February is American Heart Month, a time when organizations around the country share information and tips about improving (or maintaining) heart health. We’ve created a consolidated list that tells you what you need to know about heart-healthy living and steps you can take to improve the health and function of your body’s most vital organ.
We’ll start with a definition of what “heart-healthy living” really means. According to the National Heart, Lung, and Blood Institute (NIH), “[h]eart-healthy living involves understanding your risk, making choices, and taking steps to reduce your chances of getting heart disease.”1
Understand Your Risk
The first component to heart-healthy living is understanding your risk. There are several risk factors for developing heart disease such as having high blood pressure or cholesterol, being a man over the age of 45 or a post-menopausal woman, smoking, having diabetes or not being physically active.2
Choose to Make Changes
The good news is that you can make choices today to help significantly lower your risk of getting heart disease in the future. Choices range from including more movement and activity in your day to changing up your diet. If you want to lower your risk of getting heart disease, you’ll want to be intentional about your movement and diet.
Create New Habits
Below are a few creative ways you can incorporate more physical activity and healthier food and beverage options into your daily habits.
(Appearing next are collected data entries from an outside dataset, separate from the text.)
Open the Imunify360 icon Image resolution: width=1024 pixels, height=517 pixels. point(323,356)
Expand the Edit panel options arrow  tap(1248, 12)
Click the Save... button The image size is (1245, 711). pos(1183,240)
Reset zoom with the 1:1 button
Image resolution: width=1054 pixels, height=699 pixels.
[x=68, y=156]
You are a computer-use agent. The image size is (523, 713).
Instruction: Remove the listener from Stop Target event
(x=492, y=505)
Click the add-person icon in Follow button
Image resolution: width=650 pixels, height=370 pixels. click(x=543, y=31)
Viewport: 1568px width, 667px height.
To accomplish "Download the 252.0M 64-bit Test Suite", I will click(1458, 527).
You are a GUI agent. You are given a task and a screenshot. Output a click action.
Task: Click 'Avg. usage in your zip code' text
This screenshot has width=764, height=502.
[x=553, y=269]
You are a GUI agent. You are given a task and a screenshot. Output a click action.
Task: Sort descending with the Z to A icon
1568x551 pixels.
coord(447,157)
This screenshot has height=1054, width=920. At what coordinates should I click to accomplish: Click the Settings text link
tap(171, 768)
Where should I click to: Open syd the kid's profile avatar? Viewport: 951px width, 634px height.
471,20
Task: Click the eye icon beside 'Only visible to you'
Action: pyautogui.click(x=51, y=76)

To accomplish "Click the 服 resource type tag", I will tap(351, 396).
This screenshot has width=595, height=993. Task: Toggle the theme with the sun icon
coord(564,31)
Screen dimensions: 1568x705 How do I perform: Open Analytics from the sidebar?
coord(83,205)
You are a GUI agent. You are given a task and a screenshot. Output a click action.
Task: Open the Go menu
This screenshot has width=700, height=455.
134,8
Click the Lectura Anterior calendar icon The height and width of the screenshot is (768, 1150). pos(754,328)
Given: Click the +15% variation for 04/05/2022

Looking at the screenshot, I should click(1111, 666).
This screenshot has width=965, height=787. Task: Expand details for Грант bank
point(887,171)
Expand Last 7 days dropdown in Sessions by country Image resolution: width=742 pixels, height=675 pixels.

Schedule time for stress-relieving hobbies like birdwatching, knitting, watching comedic videos (laughing is a great form of stress relief) or completing puzzles.Find fun ways to incorporate movement like:
- dancing while cleaning your home;
- performing squats when you’re brushing your teeth or washing your hands;
- competing against your co-workers or family members to see who can get the most steps;
- taking the stairs to see if you can beat the elevator;
- taking more trips to bring in the groceries, rather than trying to get them in one fell swoop
Lower cholesterol by sneaking great sources of fiber like oats, apples and avocados into dishes like salads or pancakes.
Eat fish high in omega-3 fatty acids like salmon or tuna about twice a week.
Avoid adding salt to a dish and instead reach for your herbs and spices.